Source data:
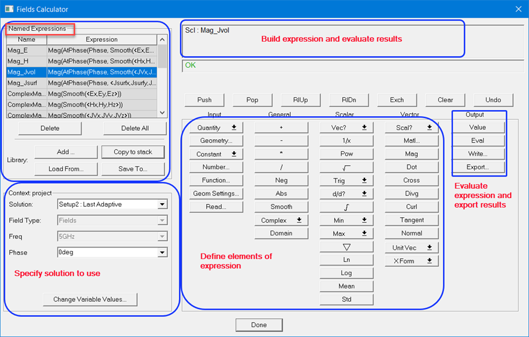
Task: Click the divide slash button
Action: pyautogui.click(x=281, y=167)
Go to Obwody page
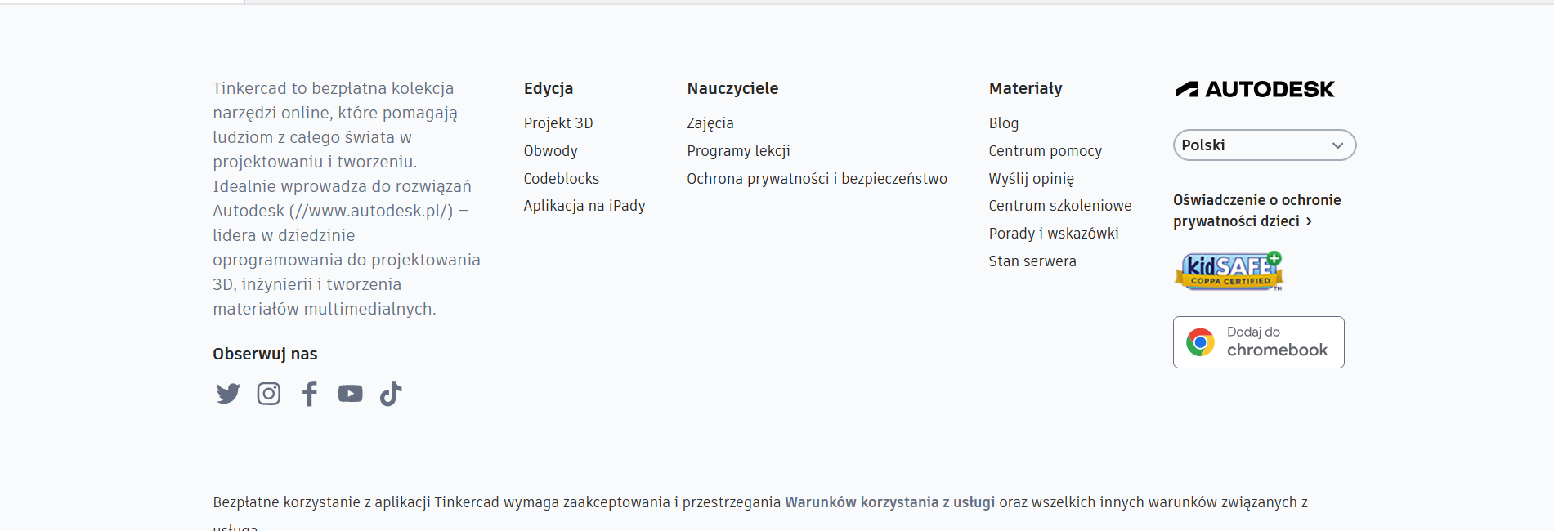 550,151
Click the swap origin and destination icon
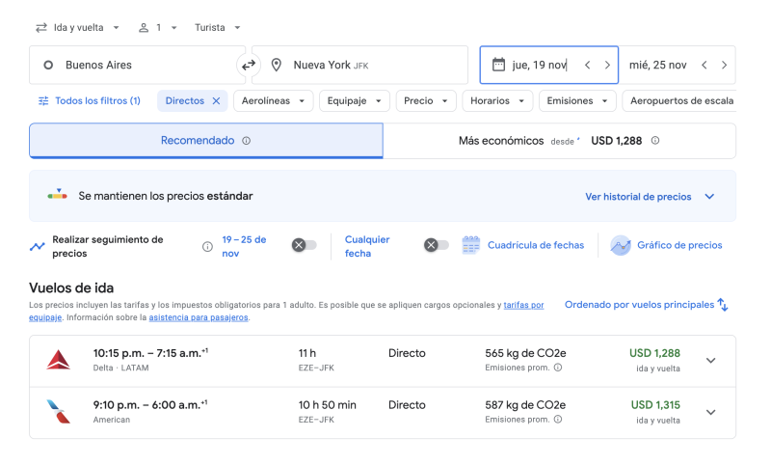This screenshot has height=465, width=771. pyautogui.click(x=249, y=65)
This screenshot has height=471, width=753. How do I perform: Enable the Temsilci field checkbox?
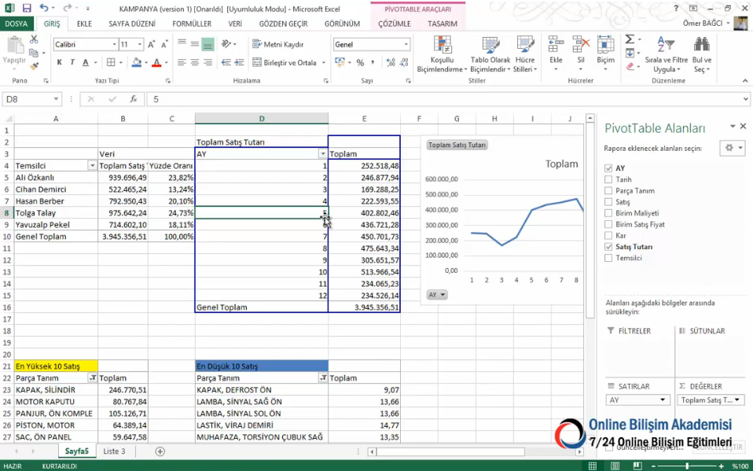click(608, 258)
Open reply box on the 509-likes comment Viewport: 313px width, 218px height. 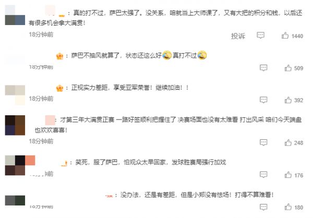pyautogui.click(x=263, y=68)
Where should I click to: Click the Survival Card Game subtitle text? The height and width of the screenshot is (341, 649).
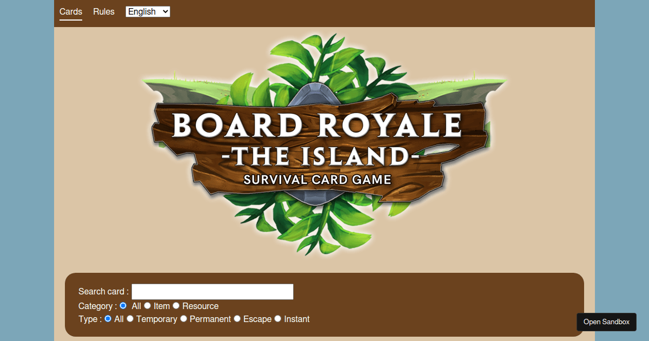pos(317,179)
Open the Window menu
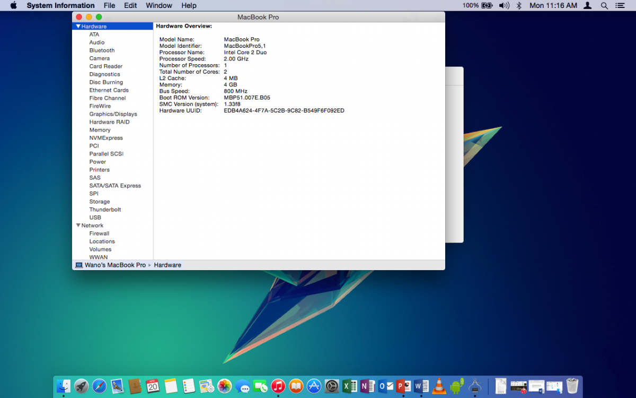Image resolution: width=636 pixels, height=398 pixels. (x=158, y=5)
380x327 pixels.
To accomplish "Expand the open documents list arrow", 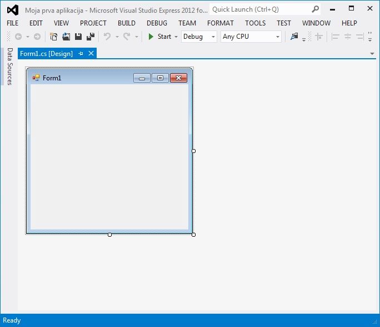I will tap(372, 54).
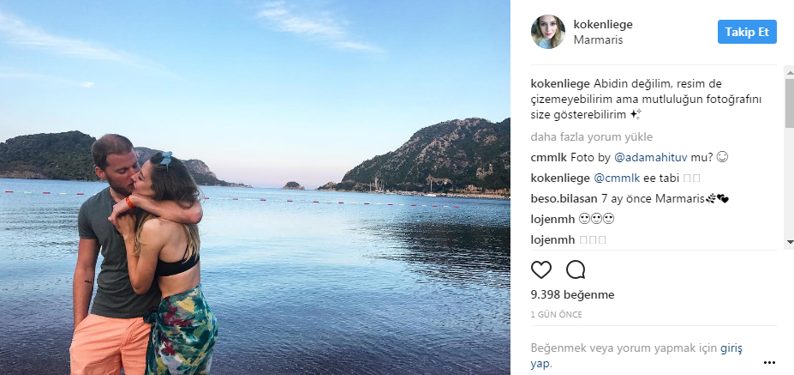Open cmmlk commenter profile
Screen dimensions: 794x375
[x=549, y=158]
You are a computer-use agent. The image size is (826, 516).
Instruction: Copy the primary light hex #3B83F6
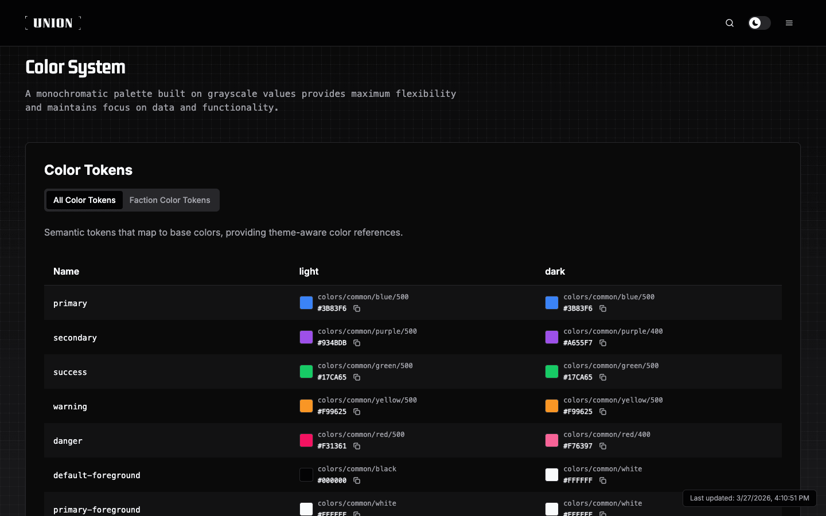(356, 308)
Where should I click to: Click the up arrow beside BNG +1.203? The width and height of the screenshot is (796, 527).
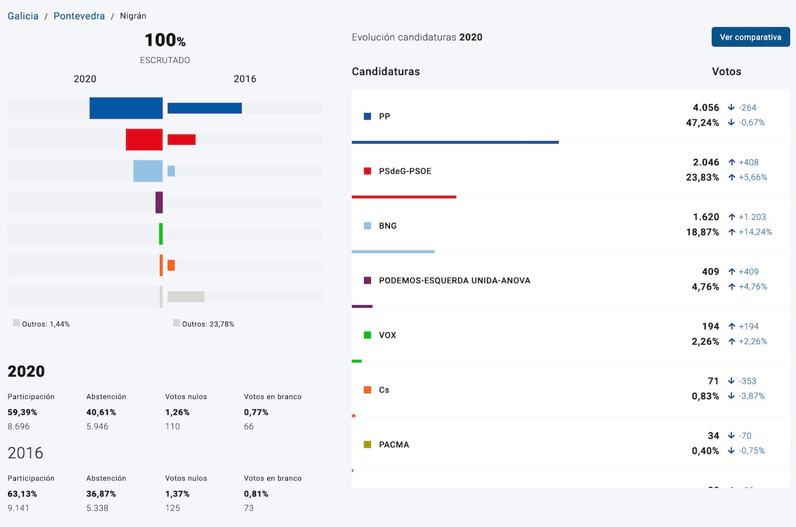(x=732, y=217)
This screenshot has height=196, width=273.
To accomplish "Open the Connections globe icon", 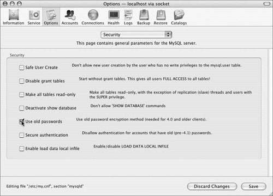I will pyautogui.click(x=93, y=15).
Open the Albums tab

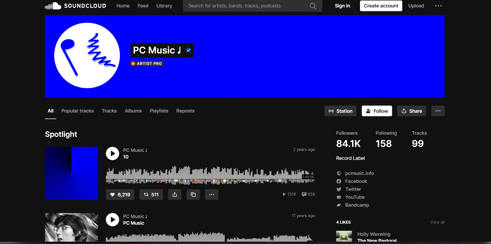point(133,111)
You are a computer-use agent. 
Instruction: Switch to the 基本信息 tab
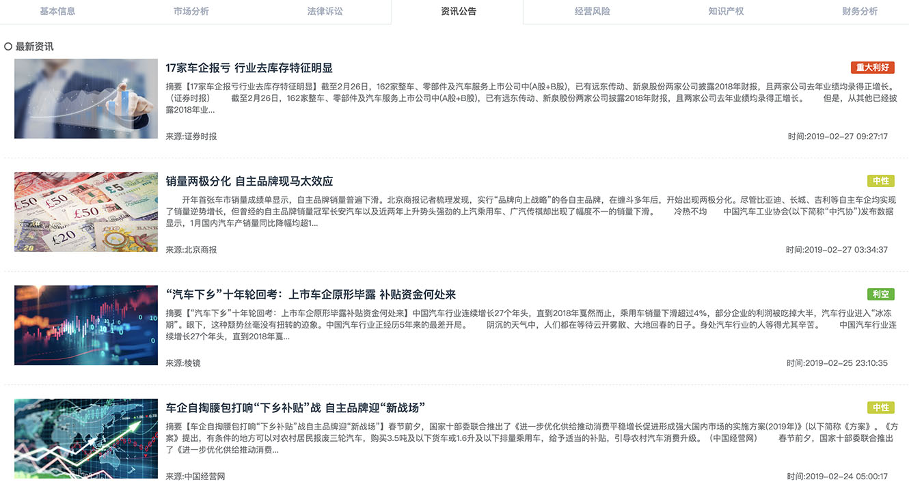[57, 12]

==

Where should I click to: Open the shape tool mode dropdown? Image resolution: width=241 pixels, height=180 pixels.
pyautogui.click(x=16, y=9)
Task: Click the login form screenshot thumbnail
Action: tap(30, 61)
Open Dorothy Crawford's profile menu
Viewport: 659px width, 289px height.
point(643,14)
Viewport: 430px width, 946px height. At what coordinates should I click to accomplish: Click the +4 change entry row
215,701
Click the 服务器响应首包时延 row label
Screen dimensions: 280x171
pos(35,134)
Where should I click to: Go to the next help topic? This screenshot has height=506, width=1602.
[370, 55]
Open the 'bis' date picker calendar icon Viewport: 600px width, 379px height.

--

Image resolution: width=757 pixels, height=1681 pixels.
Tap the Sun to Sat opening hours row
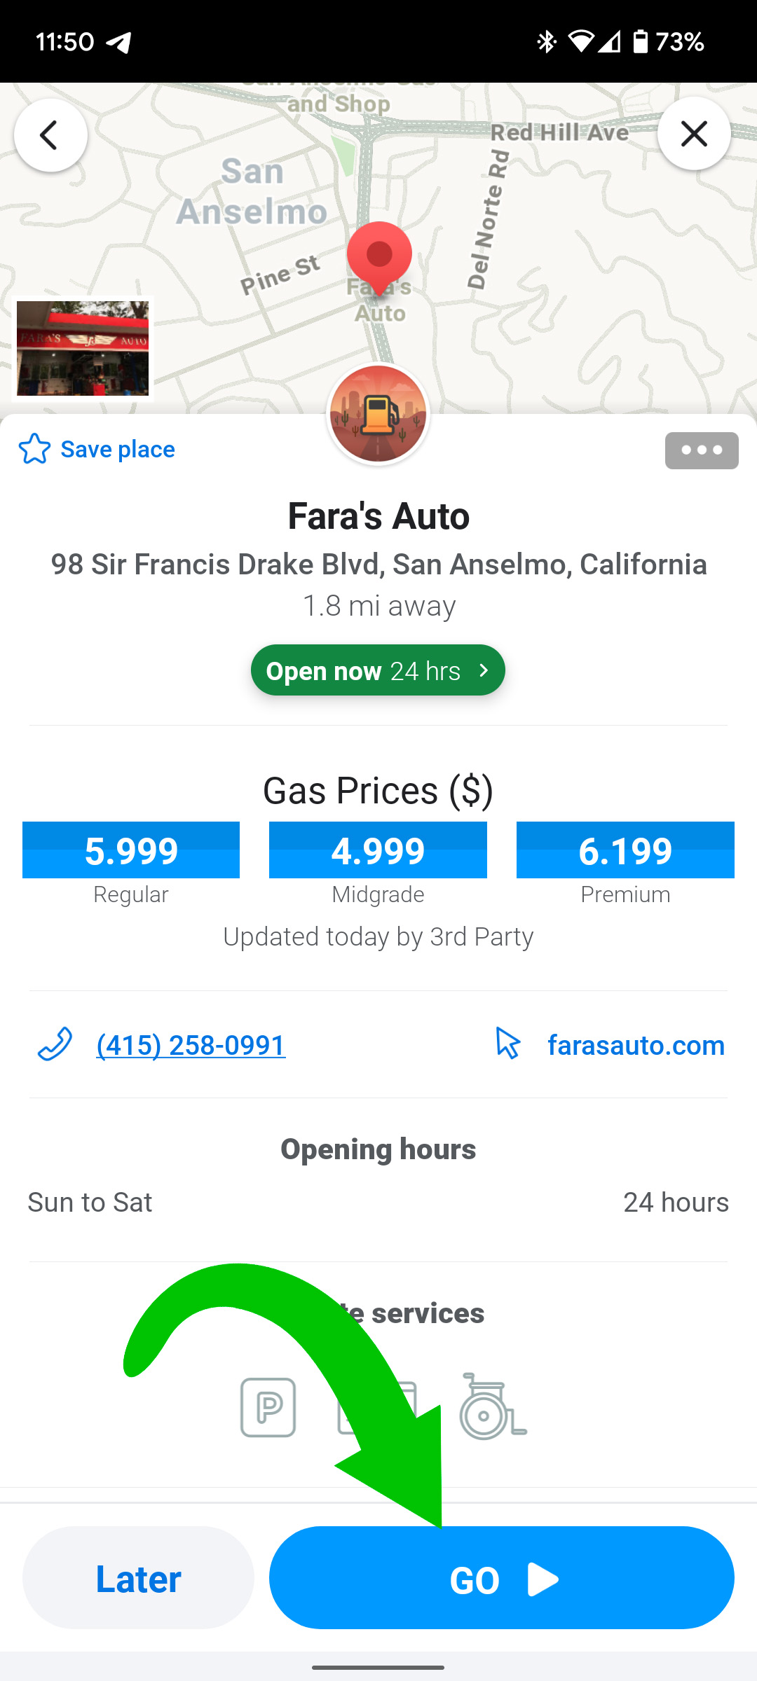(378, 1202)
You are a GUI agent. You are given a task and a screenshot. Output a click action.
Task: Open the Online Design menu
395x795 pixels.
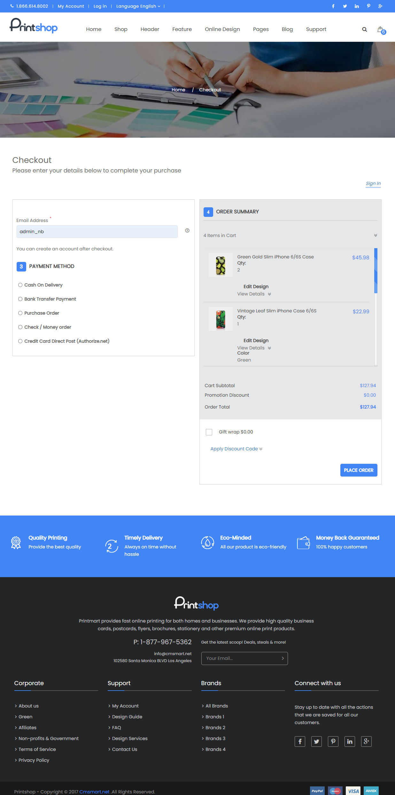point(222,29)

* WORK ITEM *
Going through the records, work out how many lines contain the word "computer". Please answer with the number only.

* RESPONSE *
2